*Records provided*:
-*-*-
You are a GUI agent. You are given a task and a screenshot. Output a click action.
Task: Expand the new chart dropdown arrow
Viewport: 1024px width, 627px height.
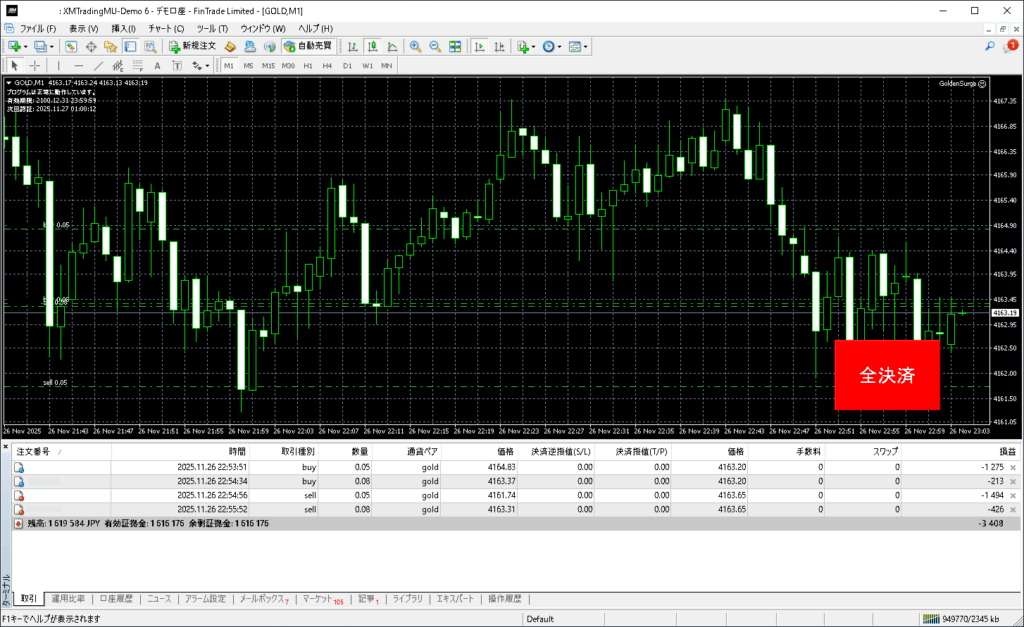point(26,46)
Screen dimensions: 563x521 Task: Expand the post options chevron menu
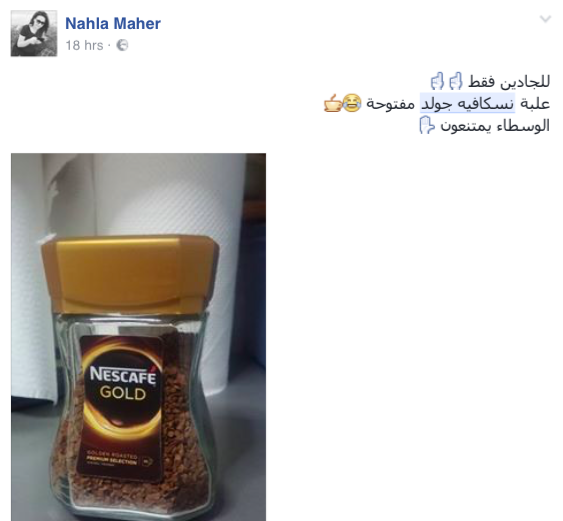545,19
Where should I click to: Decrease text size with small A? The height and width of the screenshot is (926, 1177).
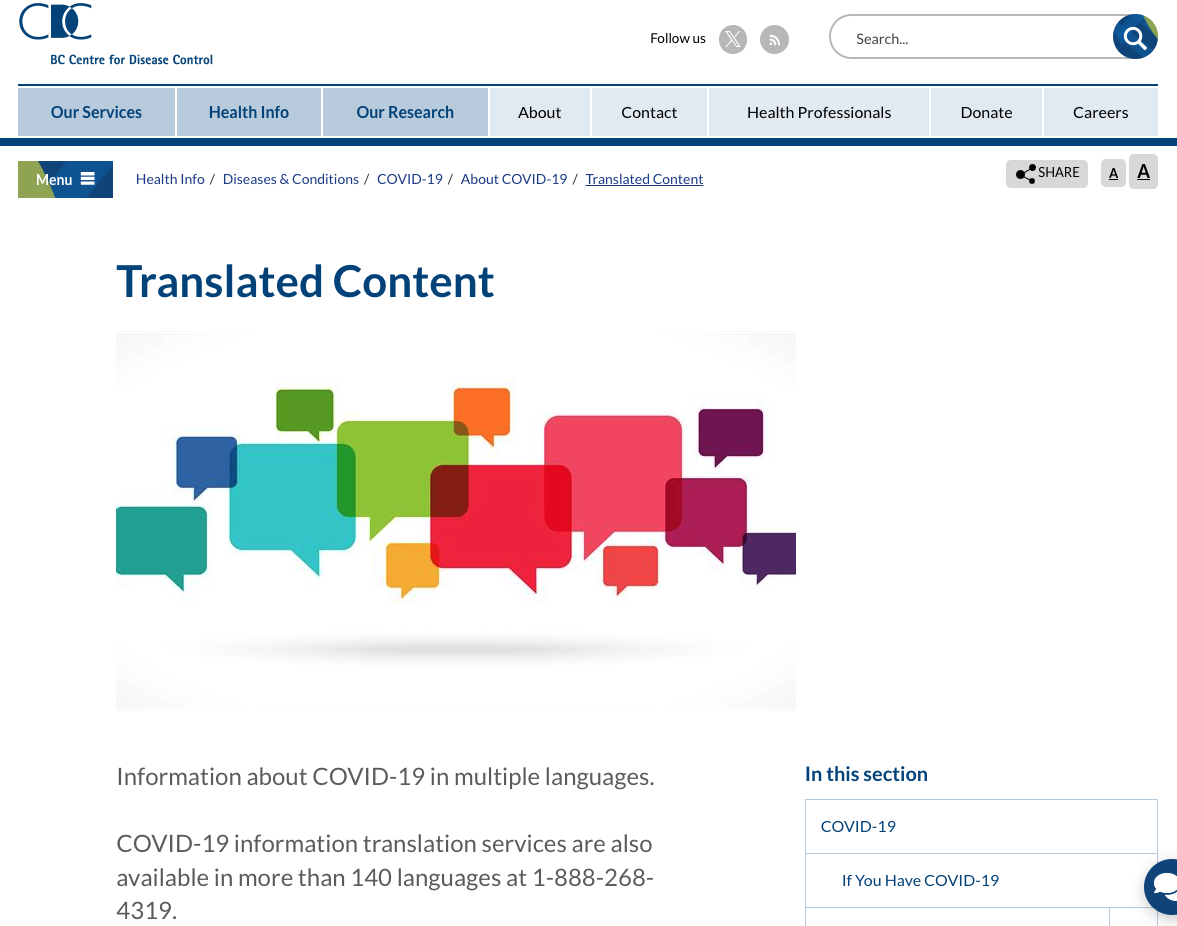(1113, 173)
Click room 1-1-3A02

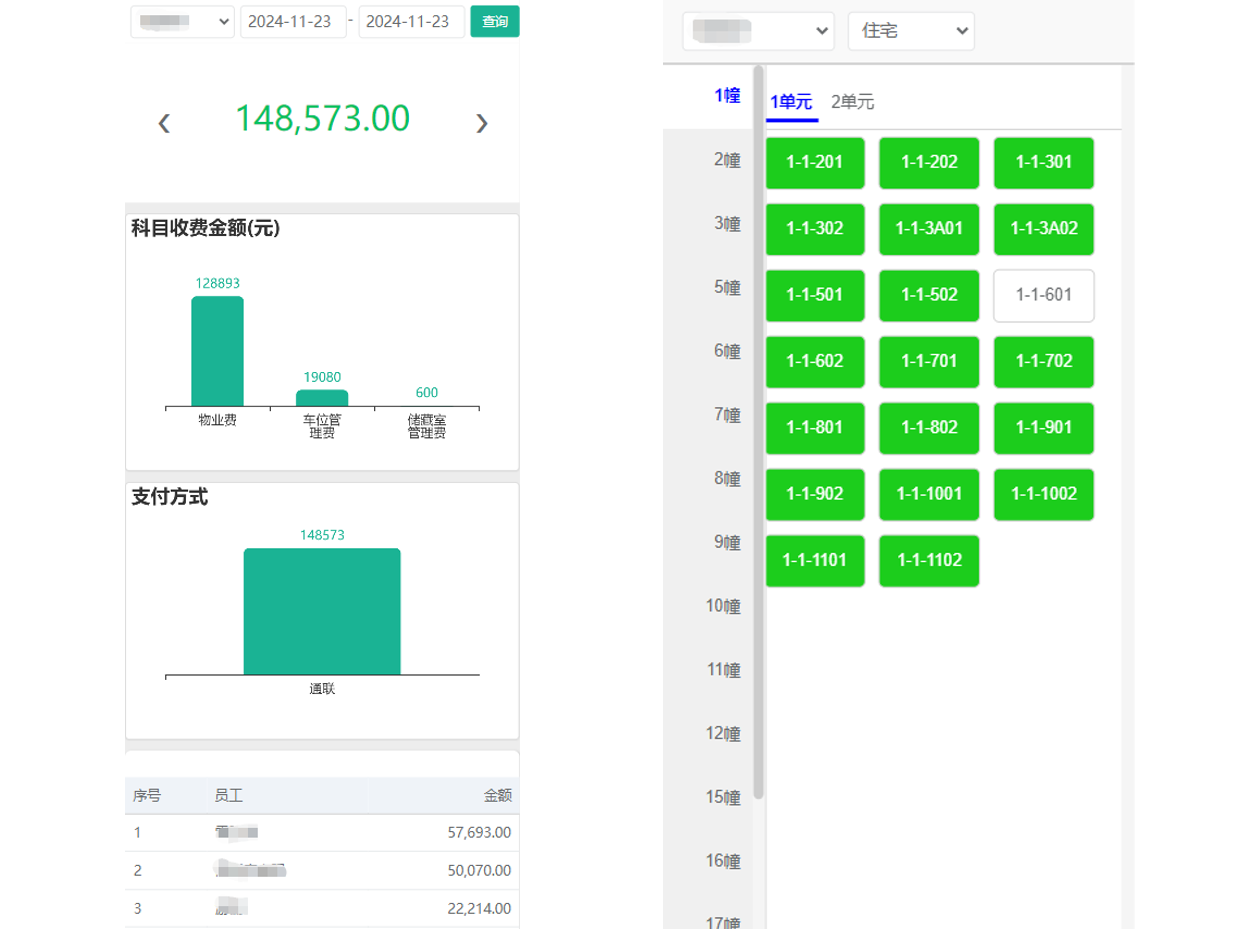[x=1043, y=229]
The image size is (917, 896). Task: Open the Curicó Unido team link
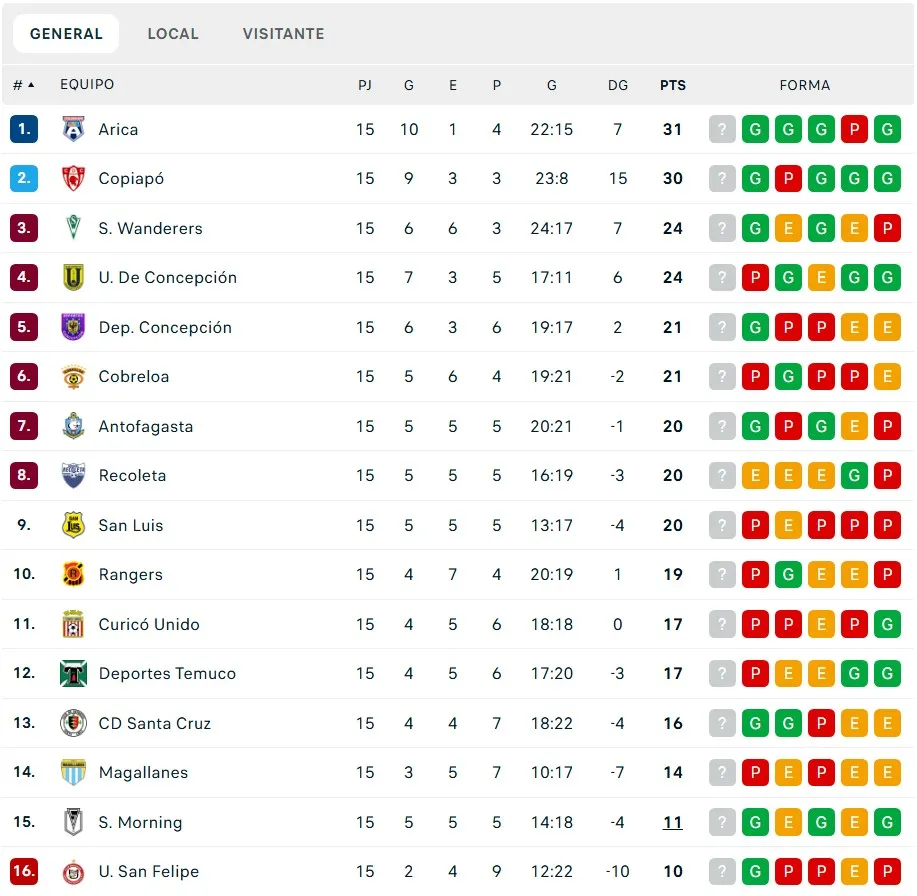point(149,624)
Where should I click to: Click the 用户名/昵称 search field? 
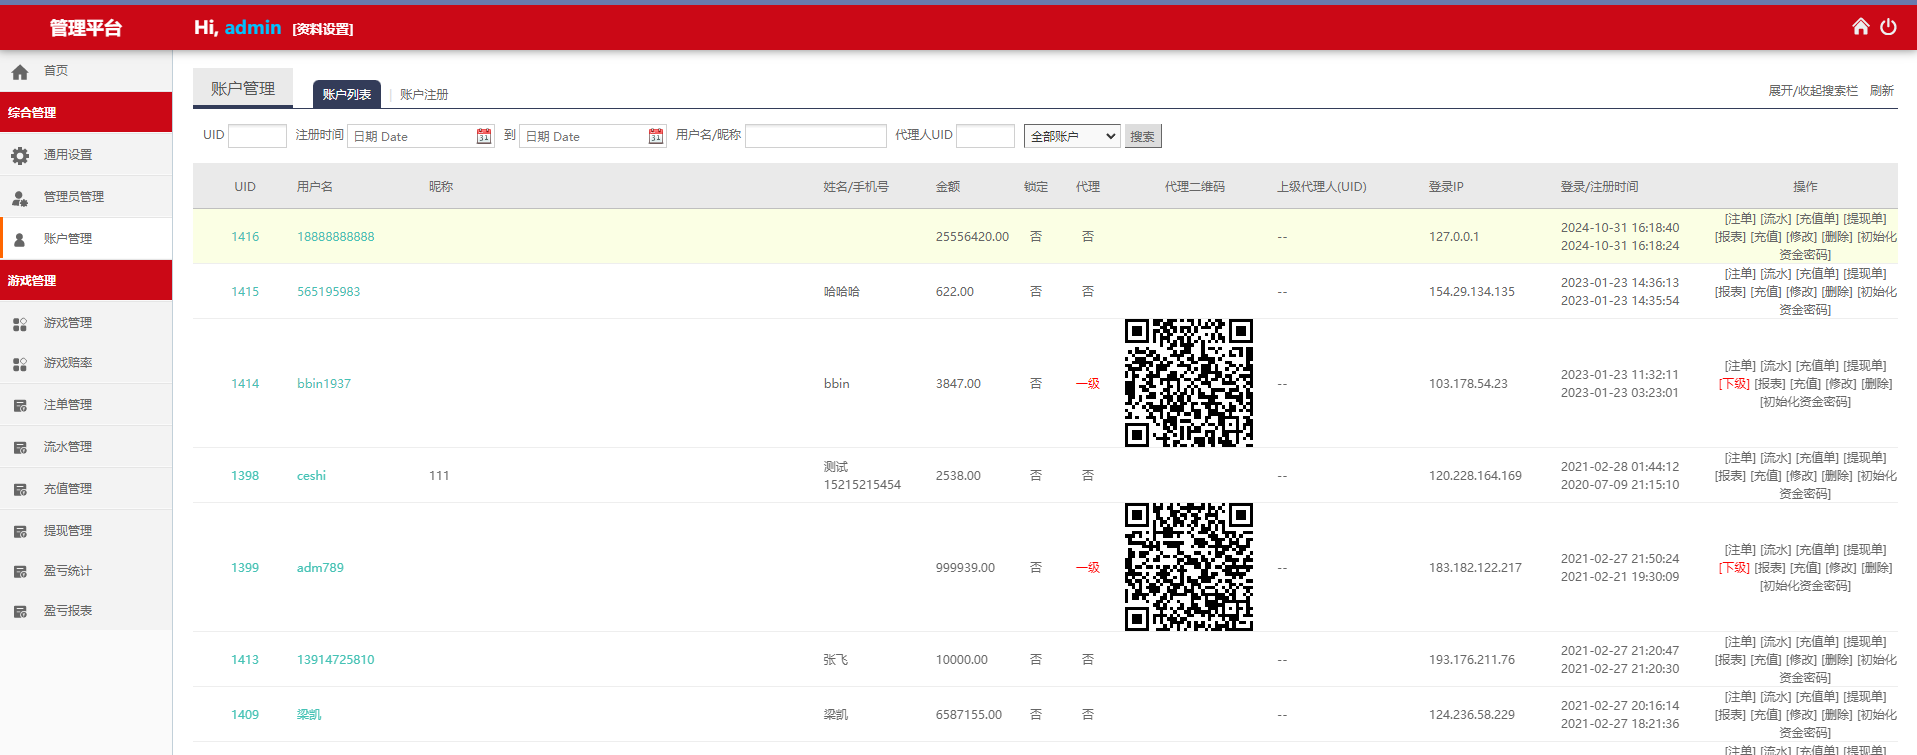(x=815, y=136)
-*-*-
Recast the records above as a JSON list of strings, one string per line, starting at the line that contains "Where should I click to: Decrease" and running through the end of the records. Leave out blank lines and the pictures.

[
  "Where should I click to: Decrease text size with small A? The height and width of the screenshot is (926, 1177).",
  "(1113, 173)",
  "Click room 1-1-3A02",
  "[x=1043, y=229]",
  "The image size is (917, 896). Task: Open the Curicó Unido team link",
  "point(149,624)",
  "Where should I click to: Click the 用户名/昵称 search field? ",
  "(x=815, y=136)"
]